[Records from a data collection]
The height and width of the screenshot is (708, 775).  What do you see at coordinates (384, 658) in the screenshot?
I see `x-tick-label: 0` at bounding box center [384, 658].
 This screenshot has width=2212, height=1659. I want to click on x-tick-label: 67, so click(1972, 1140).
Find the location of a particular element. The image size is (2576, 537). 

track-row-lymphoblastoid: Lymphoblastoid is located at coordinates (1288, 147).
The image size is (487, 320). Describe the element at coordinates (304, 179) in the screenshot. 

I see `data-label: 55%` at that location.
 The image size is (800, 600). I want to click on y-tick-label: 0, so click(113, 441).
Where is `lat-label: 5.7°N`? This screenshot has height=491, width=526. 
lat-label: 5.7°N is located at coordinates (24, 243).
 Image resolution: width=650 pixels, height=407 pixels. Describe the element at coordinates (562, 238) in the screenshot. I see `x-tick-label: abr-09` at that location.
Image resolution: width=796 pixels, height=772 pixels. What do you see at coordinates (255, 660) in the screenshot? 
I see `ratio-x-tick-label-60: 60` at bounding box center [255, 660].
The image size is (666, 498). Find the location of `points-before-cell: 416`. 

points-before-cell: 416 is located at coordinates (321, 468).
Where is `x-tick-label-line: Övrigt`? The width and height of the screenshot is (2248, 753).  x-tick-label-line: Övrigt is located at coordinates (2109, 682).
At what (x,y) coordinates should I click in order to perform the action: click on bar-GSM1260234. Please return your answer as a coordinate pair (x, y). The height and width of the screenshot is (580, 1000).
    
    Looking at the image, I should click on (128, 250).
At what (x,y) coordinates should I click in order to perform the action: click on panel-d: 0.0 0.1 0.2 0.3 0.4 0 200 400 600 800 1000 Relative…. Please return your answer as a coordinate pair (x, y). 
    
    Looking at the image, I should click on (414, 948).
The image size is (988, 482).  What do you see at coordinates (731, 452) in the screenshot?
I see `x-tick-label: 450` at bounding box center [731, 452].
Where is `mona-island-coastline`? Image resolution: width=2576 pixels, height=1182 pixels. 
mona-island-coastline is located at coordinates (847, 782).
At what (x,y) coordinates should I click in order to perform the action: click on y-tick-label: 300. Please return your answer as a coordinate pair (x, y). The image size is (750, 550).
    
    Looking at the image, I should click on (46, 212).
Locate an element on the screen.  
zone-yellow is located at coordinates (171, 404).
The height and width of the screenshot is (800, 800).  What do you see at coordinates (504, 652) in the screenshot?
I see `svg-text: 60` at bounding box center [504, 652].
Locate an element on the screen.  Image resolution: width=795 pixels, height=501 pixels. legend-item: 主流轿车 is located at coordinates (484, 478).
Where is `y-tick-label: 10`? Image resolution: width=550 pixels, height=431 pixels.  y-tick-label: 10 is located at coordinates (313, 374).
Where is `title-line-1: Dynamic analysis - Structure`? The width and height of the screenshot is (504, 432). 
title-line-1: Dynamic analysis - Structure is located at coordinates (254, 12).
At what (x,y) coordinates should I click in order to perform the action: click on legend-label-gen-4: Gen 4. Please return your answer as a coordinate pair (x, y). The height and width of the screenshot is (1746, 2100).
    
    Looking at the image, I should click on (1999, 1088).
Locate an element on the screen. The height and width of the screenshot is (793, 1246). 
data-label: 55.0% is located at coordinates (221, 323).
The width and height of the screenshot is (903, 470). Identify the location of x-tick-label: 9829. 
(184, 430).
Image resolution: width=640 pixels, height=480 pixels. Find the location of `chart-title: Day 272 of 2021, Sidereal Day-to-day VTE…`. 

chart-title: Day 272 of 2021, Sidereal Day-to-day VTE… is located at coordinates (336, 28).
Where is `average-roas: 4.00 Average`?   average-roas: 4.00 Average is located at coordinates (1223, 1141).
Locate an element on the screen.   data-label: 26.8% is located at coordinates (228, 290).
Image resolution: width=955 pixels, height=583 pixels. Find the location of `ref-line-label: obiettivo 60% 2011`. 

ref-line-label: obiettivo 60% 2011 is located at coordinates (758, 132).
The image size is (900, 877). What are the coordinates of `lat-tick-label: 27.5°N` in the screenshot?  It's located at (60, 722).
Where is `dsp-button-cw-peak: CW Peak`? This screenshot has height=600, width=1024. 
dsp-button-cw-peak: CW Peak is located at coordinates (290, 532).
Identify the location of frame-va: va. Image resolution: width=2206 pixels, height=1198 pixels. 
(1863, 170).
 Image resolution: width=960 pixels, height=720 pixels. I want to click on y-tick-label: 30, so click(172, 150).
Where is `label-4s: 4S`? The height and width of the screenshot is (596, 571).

EXERCISE AIM
Please put all the items above into a numbered list, leaving out the blank lines.

ANSWER TO THIS EXERCISE
1. The height and width of the screenshot is (708, 775).  What do you see at coordinates (384, 658) in the screenshot?
2. I see `x-tick-label: 0` at bounding box center [384, 658].
3.  This screenshot has width=2212, height=1659. I want to click on x-tick-label: 67, so click(1972, 1140).
4. Find the location of a particular element. The image size is (2576, 537). 
5. track-row-lymphoblastoid: Lymphoblastoid is located at coordinates (1288, 147).
6. The image size is (487, 320). Describe the element at coordinates (304, 179) in the screenshot. 
7. I see `data-label: 55%` at that location.
8.  The image size is (800, 600). I want to click on y-tick-label: 0, so click(113, 441).
9. Where is `lat-label: 5.7°N`? This screenshot has height=491, width=526. 
10. lat-label: 5.7°N is located at coordinates (24, 243).
11.  Image resolution: width=650 pixels, height=407 pixels. Describe the element at coordinates (562, 238) in the screenshot. I see `x-tick-label: abr-09` at that location.
12. Image resolution: width=796 pixels, height=772 pixels. What do you see at coordinates (255, 660) in the screenshot? 
13. I see `ratio-x-tick-label-60: 60` at bounding box center [255, 660].
14. The image size is (666, 498). Find the location of `points-before-cell: 416`. 
15. points-before-cell: 416 is located at coordinates (321, 468).
16. Where is `x-tick-label-line: Övrigt`? The width and height of the screenshot is (2248, 753).  x-tick-label-line: Övrigt is located at coordinates (2109, 682).
17. At what (x,y) coordinates should I click in order to perform the action: click on bar-GSM1260234. Please return your answer as a coordinate pair (x, y). The height and width of the screenshot is (580, 1000).
18.     Looking at the image, I should click on (128, 250).
19. At what (x,y) coordinates should I click in order to perform the action: click on panel-d: 0.0 0.1 0.2 0.3 0.4 0 200 400 600 800 1000 Relative…. Please return your answer as a coordinate pair (x, y). 
20.     Looking at the image, I should click on (414, 948).
21. The image size is (988, 482).  What do you see at coordinates (731, 452) in the screenshot?
22. I see `x-tick-label: 450` at bounding box center [731, 452].
23. Where is `mona-island-coastline`? Image resolution: width=2576 pixels, height=1182 pixels. 
24. mona-island-coastline is located at coordinates (847, 782).
25. At what (x,y) coordinates should I click in order to perform the action: click on y-tick-label: 300. Please return your answer as a coordinate pair (x, y). The image size is (750, 550).
26.     Looking at the image, I should click on (46, 212).
27. Locate an element on the screen.  
28. zone-yellow is located at coordinates (171, 404).
29. The height and width of the screenshot is (800, 800).  What do you see at coordinates (504, 652) in the screenshot?
30. I see `svg-text: 60` at bounding box center [504, 652].
31. Locate an element on the screen.  Image resolution: width=795 pixels, height=501 pixels. legend-item: 主流轿车 is located at coordinates (484, 478).
32. Where is `y-tick-label: 10`? Image resolution: width=550 pixels, height=431 pixels.  y-tick-label: 10 is located at coordinates (313, 374).
33. Where is `title-line-1: Dynamic analysis - Structure`? The width and height of the screenshot is (504, 432). 
34. title-line-1: Dynamic analysis - Structure is located at coordinates (254, 12).
35. At what (x,y) coordinates should I click in order to perform the action: click on legend-label-gen-4: Gen 4. Please return your answer as a coordinate pair (x, y). The height and width of the screenshot is (1746, 2100).
36.     Looking at the image, I should click on (1999, 1088).
37. Locate an element on the screen. The height and width of the screenshot is (793, 1246). 
38. data-label: 55.0% is located at coordinates (221, 323).
39. The width and height of the screenshot is (903, 470). Identify the location of x-tick-label: 9829. 
40. (184, 430).
41. Image resolution: width=640 pixels, height=480 pixels. Find the location of `chart-title: Day 272 of 2021, Sidereal Day-to-day VTE…`. 
42. chart-title: Day 272 of 2021, Sidereal Day-to-day VTE… is located at coordinates (336, 28).
43. Where is `average-roas: 4.00 Average`?   average-roas: 4.00 Average is located at coordinates (1223, 1141).
44. Locate an element on the screen.   data-label: 26.8% is located at coordinates (228, 290).
45. Image resolution: width=955 pixels, height=583 pixels. Find the location of `ref-line-label: obiettivo 60% 2011`. 
46. ref-line-label: obiettivo 60% 2011 is located at coordinates (758, 132).
47. The image size is (900, 877). What are the coordinates of `lat-tick-label: 27.5°N` in the screenshot?  It's located at (60, 722).
48. Where is `dsp-button-cw-peak: CW Peak`? This screenshot has height=600, width=1024. 
49. dsp-button-cw-peak: CW Peak is located at coordinates (290, 532).
50. Identify the location of frame-va: va. Image resolution: width=2206 pixels, height=1198 pixels. 
51. (1863, 170).
52.  Image resolution: width=960 pixels, height=720 pixels. I want to click on y-tick-label: 30, so click(172, 150).
53. Where is `label-4s: 4S`? The height and width of the screenshot is (596, 571).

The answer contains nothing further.